- Problem description -
List every line of the entries below that contains the word "navigation", copying each line in full.

((

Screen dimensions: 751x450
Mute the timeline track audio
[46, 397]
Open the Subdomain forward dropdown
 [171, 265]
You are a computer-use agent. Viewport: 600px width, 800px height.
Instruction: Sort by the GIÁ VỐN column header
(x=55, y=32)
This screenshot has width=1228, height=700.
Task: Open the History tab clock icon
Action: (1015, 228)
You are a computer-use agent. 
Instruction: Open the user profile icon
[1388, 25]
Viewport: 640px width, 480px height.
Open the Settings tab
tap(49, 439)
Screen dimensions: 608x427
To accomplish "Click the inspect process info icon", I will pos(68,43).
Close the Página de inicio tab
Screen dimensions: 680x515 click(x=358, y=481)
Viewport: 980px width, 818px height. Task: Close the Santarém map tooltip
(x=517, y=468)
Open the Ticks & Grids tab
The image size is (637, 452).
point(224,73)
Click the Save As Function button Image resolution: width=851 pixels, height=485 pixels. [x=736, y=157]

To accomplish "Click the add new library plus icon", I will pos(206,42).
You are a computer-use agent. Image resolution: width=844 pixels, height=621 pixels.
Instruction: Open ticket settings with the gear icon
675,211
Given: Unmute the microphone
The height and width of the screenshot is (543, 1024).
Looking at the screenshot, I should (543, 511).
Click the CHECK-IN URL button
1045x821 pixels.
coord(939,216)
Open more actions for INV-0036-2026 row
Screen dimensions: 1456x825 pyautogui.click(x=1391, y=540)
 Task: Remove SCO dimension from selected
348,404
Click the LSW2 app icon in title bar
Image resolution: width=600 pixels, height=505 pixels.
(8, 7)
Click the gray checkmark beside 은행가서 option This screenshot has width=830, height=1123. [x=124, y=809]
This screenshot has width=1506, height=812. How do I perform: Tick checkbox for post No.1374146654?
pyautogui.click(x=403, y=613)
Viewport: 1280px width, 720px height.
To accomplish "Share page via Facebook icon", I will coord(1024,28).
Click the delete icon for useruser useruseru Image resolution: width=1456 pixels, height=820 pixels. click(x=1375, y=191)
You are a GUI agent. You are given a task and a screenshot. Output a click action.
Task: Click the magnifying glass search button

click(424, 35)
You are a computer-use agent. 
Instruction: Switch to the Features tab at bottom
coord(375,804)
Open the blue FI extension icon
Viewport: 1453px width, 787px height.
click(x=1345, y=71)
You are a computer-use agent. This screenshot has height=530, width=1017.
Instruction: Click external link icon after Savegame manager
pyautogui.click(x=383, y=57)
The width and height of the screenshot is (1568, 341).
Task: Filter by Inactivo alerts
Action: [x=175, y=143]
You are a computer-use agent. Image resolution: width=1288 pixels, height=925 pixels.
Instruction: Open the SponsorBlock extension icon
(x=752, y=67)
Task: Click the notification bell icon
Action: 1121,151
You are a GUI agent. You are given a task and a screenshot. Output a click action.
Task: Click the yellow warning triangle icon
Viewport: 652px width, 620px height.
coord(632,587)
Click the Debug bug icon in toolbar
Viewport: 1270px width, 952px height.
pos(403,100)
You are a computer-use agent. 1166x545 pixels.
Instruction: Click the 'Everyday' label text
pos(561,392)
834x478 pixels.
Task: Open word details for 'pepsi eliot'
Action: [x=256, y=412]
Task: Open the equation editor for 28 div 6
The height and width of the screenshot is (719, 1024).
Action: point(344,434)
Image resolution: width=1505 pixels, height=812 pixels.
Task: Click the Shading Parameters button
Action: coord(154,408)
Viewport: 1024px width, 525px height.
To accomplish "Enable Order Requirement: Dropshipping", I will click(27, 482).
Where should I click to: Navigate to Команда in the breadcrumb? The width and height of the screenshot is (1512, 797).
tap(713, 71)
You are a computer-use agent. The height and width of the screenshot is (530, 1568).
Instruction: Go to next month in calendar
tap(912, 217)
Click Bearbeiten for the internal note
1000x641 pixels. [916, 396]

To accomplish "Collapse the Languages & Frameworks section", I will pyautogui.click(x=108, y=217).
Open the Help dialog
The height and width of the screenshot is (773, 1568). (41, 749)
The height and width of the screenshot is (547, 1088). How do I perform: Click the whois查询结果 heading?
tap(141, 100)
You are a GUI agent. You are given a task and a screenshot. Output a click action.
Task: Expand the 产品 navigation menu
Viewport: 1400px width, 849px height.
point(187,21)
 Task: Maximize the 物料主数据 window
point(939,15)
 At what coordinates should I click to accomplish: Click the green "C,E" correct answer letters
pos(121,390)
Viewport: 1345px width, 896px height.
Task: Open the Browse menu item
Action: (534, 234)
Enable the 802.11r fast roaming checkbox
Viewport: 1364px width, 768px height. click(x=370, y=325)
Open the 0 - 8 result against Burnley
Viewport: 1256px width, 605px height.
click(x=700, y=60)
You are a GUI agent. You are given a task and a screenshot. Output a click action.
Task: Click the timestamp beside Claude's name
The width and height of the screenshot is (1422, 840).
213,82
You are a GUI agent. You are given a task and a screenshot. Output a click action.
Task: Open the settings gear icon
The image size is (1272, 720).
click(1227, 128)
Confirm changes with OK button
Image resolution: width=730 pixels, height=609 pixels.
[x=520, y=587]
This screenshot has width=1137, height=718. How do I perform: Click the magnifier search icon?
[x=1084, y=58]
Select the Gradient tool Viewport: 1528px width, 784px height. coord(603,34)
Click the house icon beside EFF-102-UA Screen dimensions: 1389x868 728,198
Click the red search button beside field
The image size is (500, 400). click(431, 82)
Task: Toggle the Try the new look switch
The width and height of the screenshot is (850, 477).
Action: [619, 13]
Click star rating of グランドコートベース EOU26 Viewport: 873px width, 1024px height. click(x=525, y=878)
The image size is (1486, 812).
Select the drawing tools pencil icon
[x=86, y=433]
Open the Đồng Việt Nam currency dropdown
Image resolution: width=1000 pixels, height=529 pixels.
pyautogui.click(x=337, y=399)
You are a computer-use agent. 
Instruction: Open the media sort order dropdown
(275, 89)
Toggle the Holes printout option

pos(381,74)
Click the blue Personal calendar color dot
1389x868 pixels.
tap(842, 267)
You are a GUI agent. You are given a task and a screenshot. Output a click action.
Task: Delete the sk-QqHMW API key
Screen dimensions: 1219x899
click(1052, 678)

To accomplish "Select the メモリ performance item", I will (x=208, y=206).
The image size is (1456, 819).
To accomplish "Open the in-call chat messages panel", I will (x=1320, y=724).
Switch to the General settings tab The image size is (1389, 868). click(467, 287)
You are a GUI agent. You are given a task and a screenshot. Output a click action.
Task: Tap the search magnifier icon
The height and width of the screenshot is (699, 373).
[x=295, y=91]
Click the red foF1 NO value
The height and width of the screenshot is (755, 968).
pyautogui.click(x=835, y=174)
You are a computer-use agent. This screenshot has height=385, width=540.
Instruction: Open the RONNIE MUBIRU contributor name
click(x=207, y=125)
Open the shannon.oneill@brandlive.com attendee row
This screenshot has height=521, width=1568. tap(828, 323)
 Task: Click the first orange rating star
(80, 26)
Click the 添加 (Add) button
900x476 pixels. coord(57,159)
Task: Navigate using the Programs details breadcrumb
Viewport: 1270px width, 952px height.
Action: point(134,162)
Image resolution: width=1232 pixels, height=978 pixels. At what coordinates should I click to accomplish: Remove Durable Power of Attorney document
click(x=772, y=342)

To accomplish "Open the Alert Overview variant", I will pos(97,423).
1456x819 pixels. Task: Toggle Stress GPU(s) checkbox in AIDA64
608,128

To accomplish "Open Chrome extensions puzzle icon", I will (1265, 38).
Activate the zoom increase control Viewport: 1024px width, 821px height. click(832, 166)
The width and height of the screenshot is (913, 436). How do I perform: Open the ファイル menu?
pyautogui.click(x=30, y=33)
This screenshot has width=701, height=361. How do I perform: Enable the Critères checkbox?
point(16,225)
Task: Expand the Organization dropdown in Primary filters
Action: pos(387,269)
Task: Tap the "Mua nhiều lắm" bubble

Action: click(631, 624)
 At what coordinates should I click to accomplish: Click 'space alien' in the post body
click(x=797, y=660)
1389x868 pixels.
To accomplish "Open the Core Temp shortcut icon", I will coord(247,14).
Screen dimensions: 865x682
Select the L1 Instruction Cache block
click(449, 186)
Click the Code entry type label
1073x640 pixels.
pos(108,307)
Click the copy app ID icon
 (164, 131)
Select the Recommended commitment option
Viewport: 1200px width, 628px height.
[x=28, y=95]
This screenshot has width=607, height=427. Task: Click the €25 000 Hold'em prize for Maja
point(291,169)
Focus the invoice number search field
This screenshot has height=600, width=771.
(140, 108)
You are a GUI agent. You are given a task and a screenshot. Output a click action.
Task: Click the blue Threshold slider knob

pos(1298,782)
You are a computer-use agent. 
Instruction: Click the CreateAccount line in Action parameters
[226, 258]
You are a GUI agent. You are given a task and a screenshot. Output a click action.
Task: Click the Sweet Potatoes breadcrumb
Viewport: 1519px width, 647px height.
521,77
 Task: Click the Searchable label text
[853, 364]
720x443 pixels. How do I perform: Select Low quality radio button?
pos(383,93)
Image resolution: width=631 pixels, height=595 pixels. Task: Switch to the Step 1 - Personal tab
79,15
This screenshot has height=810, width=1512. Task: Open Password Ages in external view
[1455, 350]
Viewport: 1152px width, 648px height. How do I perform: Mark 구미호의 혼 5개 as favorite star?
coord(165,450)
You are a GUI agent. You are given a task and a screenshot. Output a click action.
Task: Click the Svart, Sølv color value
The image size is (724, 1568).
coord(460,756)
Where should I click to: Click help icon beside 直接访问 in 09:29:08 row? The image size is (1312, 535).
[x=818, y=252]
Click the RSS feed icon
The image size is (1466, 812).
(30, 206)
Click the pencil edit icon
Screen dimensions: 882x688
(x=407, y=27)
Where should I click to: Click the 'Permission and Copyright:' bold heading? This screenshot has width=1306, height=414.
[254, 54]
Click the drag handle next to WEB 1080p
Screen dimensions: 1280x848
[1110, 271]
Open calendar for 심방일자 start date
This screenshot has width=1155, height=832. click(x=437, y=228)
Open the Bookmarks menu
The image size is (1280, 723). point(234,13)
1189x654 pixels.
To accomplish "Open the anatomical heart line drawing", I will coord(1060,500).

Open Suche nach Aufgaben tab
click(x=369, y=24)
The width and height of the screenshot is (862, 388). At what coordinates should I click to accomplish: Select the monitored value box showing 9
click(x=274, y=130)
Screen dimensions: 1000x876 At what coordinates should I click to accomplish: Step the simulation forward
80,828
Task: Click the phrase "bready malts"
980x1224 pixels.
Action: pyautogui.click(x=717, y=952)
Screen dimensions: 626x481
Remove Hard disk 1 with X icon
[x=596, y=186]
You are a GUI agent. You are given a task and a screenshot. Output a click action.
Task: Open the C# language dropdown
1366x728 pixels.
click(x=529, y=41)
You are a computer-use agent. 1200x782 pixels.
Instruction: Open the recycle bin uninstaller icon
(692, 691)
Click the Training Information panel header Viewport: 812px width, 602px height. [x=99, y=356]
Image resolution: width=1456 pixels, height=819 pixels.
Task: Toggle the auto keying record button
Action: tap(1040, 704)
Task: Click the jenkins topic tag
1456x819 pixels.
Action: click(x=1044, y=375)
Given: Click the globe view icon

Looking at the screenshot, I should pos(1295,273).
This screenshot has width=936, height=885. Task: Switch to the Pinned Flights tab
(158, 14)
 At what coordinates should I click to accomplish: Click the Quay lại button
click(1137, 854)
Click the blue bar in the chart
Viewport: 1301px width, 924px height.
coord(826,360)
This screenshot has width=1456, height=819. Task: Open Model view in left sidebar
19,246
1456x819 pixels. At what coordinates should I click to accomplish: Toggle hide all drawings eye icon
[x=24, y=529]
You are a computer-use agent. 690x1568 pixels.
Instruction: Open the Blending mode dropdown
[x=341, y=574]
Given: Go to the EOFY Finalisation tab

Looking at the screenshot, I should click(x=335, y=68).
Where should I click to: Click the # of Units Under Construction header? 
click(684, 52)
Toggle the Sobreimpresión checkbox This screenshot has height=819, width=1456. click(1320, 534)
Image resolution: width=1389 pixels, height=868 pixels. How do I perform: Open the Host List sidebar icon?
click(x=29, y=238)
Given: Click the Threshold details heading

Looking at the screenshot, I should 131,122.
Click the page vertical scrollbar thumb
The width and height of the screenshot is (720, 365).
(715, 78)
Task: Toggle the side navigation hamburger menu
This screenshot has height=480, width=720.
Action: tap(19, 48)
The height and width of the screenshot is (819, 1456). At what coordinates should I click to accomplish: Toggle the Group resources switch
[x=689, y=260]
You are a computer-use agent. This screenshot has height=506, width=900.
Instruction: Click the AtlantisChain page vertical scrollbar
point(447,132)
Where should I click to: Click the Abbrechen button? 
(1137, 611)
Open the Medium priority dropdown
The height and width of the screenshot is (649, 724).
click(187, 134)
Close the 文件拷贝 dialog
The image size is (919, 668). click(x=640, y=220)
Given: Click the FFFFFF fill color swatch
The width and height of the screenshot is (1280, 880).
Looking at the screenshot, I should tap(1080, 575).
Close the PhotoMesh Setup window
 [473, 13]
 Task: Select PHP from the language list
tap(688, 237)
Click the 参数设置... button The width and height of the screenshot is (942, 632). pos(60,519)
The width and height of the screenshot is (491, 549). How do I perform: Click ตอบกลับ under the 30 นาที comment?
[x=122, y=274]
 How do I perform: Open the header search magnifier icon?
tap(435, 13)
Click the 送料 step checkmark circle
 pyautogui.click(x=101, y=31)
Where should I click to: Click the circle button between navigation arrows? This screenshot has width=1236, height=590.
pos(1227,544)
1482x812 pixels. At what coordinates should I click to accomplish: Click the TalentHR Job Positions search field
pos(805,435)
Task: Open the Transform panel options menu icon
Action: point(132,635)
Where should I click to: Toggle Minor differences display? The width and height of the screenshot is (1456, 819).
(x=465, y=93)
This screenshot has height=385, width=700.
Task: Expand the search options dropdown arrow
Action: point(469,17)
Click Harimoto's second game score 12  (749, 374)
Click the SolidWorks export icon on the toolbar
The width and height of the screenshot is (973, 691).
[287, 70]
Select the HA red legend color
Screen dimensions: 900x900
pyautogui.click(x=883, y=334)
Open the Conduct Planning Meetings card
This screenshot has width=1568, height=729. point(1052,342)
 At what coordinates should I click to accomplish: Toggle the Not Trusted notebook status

))

- Task answer -
Task: Expand the 产品 navigation menu
Task: Toggle the side navigation hamburger menu
Where should I click to: Click the circle button between navigation arrows? This screenshot has width=1236, height=590.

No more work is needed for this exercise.